Depuis 2013, période à laquelle Paul Scharre a quitté son poste au DoD, la campagne Stop Killer Robots alerte sur la menace que représentent les armes autonomes. Le rapporteur spécial des Nations Unies sur les exécutions extrajudiciaires, sommaires ou arbitraires réclame au même moment un moratoire sur leur développement. L’année suivante, Paul Scharre a commencé à étudier ces questions en qualité de chercheur au Center for a New American Security (CNAS). Il constate que les « armes autonomes supervisées par l’homme sont utilisées par au moins 30 pays. Elles le sont depuis des décennies et n’ont pas entraîné de “robopocalypse” ».
Néanmoins, l’amélioration de leur technologie tend à rendre toute supervision détaillée obsolète. En avril 2016, la machine de la société DeepMind, AlphaGo, étale son intelligence artificielle au public en battant le champion de go Lee Sedol en tête à tête. Mais alors, qui sera responsable si elle décide, plutôt que de déplacer des pions, d’appuyer sur la gâchette ? Rentrés aux casernes, ou réfugiés au Combined Air Operations Center (CAOC) d’Al Oudeid, les soldats n’auront certainement aucune envie d’assumer les bavures qu’ils n’ont pas provoquées. De leur côté, les décideurs politiques pourraient bien être plus enclins à se lancer dans la bataille, pourvu que les pertes humaines soient moindres.
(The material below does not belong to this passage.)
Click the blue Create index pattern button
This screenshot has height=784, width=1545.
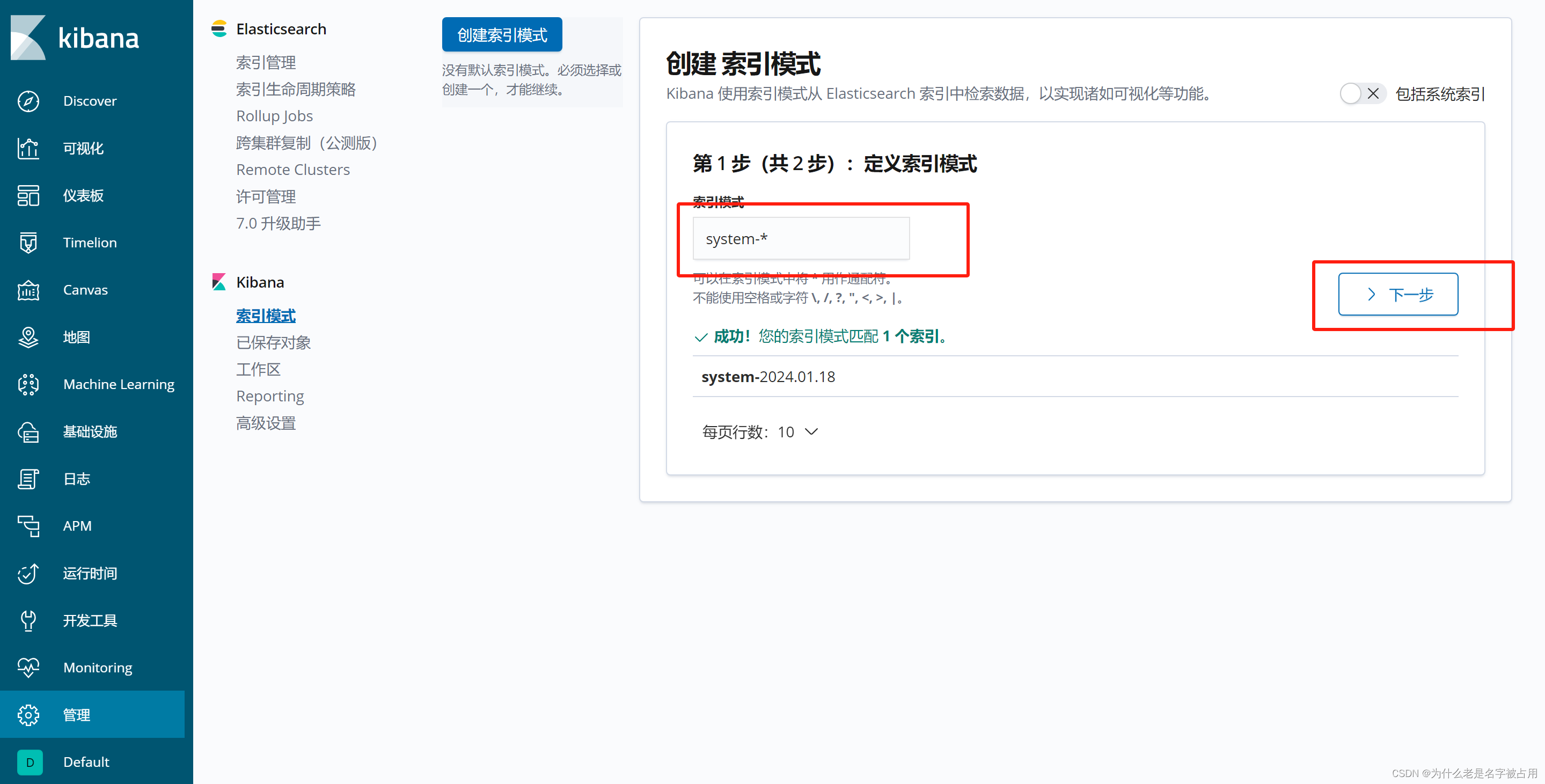[501, 35]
« C’est peut-être vrai, mais à condition qu’il n’y ait absolument personne derrière les canons », tempère Paul Scharre. « Que les armes soient autonomes ou pas, c’est quelque chose de problématique. » Lors de la session annuelle de l’Assemblée générale des Nations Unies, en octobre 2016, 36 pays ont affiché leur volonté de donner un cadre légal international aux systèmes armés autonomes. Lors de la réunion de la Convention on Certain Conventional Weapons qui s’est tenue à l’automne 2017, la Russie a regretté le manque de progrès dans ce domaine : « La difficulté à distinguer clairement les domaines civils et militaires dans le développement de systèmes autonomes qui sont basés sur les mêmes technologies est un obstacle majeur à la discussion », constate Moscou.
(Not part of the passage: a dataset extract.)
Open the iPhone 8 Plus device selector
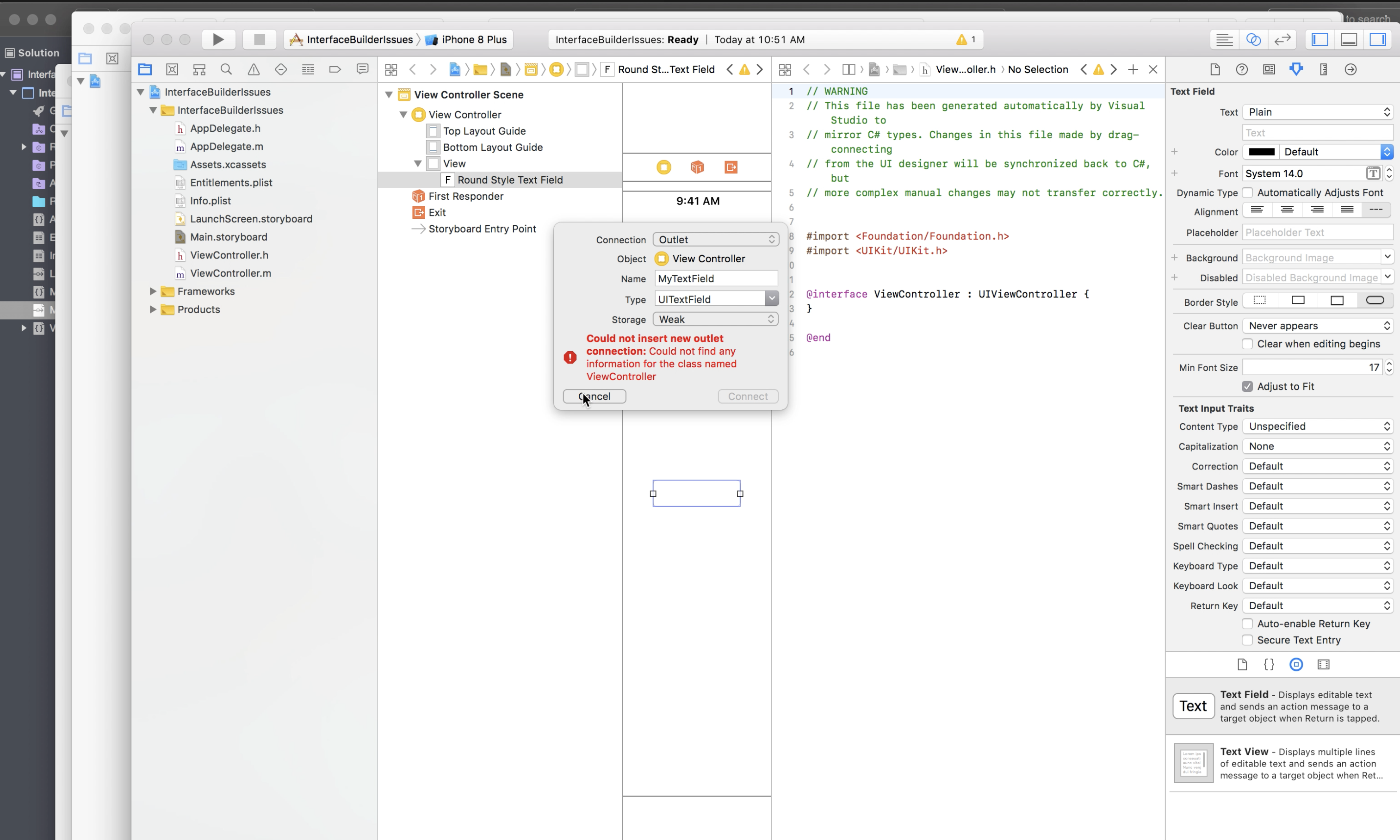The width and height of the screenshot is (1400, 840). tap(473, 39)

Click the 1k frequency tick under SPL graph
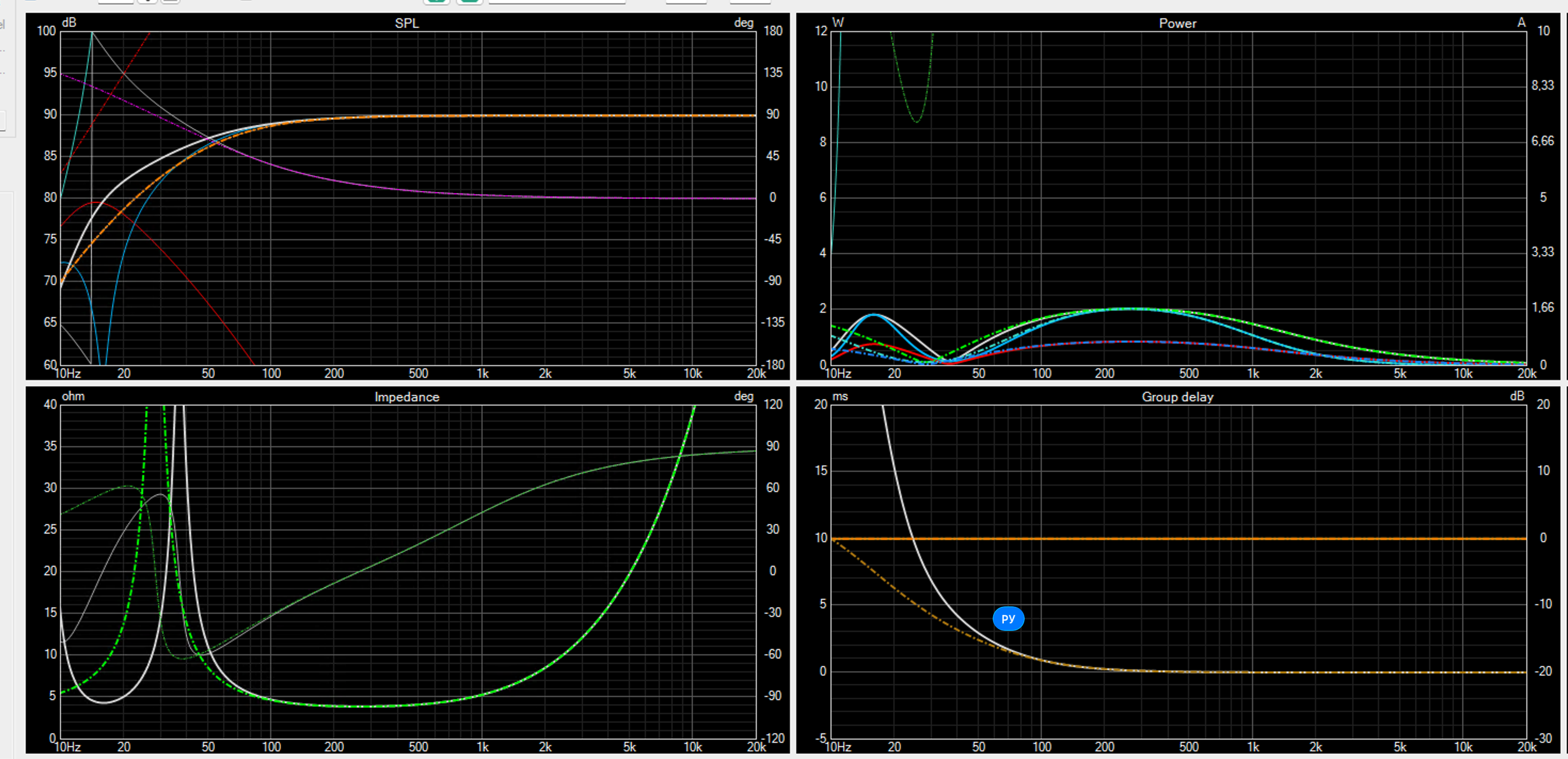coord(482,373)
Même si un traité était signé, il ne serait en lui-même pas suffisant. « Il y a un tas d’exemples, dans l’histoire, de traités prévoyant l’interdiction d’armes qui ont ensuite été utilisées », pointe Paul Scharre. En octobre dernier, DeepMind a publié un article félicitant AlphaGo Zero. Cette nouvelle machine se serait montrée capable d’apprendre le jeu de go elle-même, sans recevoir des données d’entraînement par un homme, et, après trois jours de jeu, de battre l’ancien programme 100 fois d’affilée.
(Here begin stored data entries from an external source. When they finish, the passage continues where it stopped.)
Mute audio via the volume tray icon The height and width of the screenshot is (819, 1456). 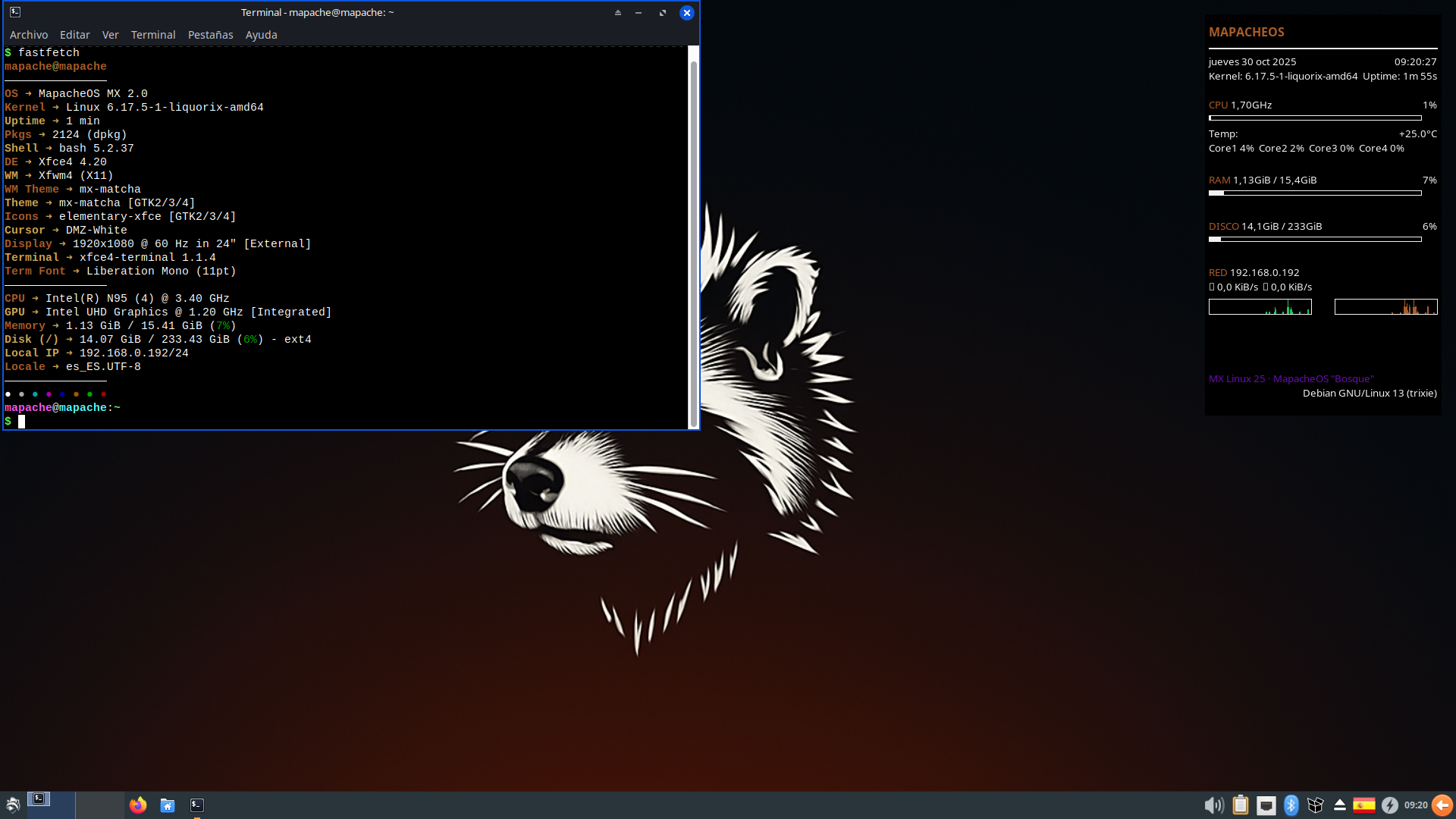click(x=1215, y=805)
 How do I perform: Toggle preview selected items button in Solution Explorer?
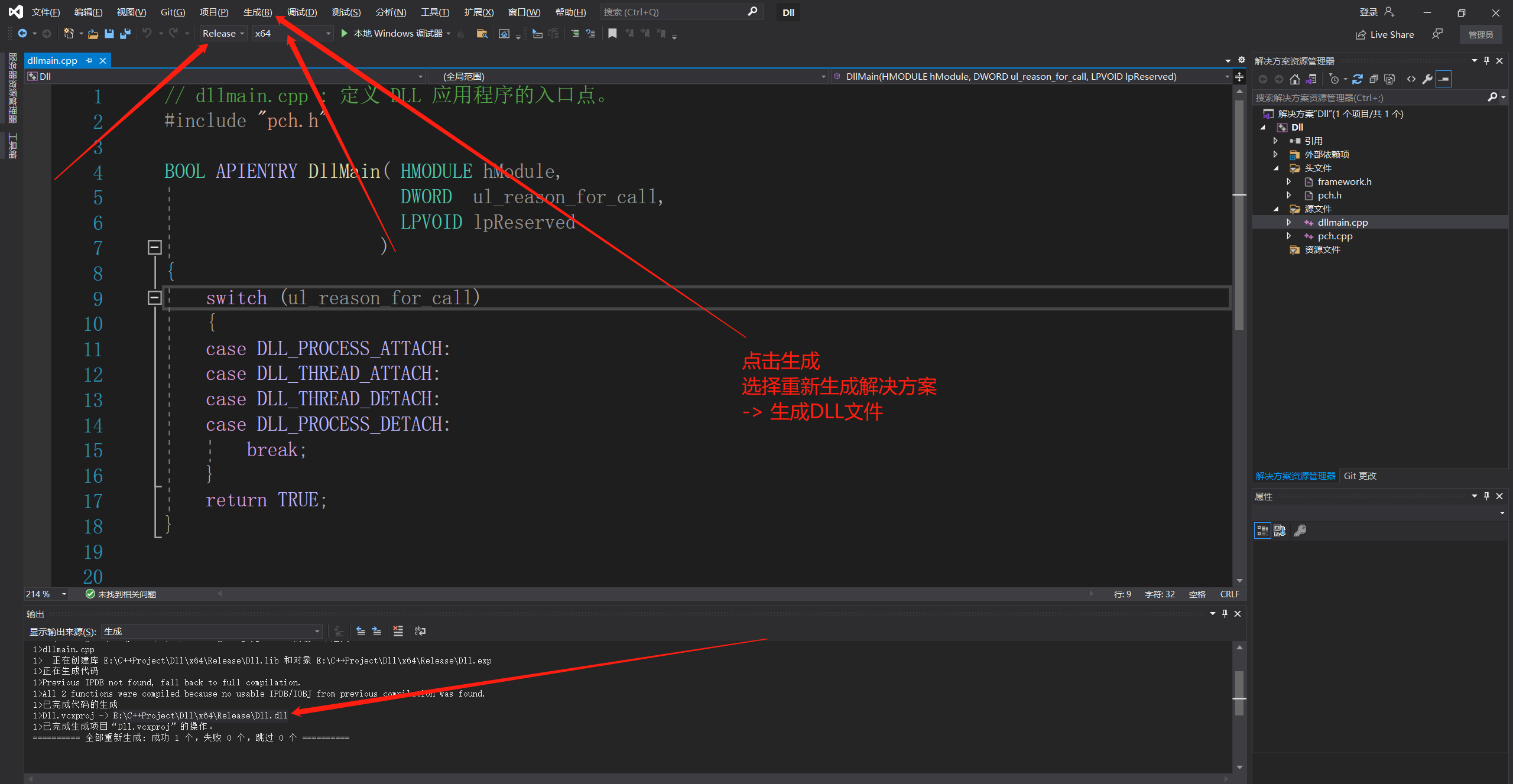pos(1443,79)
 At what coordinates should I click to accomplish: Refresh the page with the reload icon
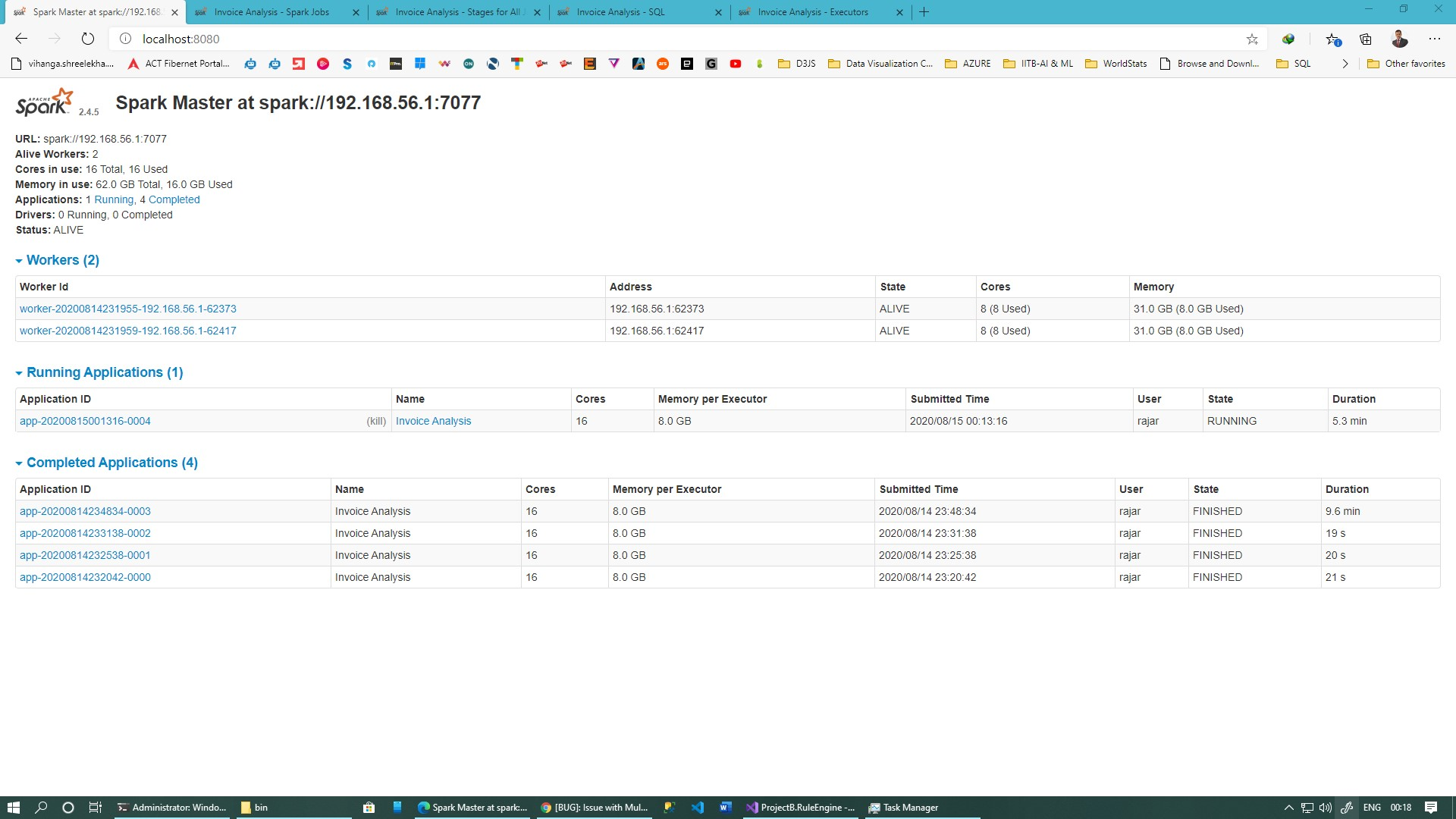point(88,39)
Tout le monde n’est pas encore en position de bâtir une telle machine. Mais, de manière générale, « la technologie est tellement partagée qu’un développeur raisonnablement compétent pourrait fabriquer une arme autonome dans son garage », avertit Paul Scharre. « L’idée de mettre en place une sorte de régime de non-prolifération semble naïve. Dans ce genre de monde, il faut s’attendre à ce qu’il y ait, au minimum, des utilisations par des terroristes et des régimes voyous. » La prophétie n’est pas de nature à rassurer, alors que les gouvernements élus avancent souvent à couvert. Si Google assure ne travailler que sur des technologies non-offensives avec le DoD, le champ de ses recherches demeure sibyllin. Or, la firme possède une grande quantité d’informations personnelles sur ses utilisateurs.
D’ailleurs, son directeur exécutif, Milo Medin, ainsi que le président exécutif de la maison-mère, Alphabet, sont tout deux membre du Defense Innovation Board, qui conseille le Pentagone sur les questions de systèmes de données. Lorsque le groupe a racheté DeepMind en 2014, il s’est doté d’un comité d’éthique sur l’intelligence artificielle. Mais là encore, ses travaux sont restés secrets.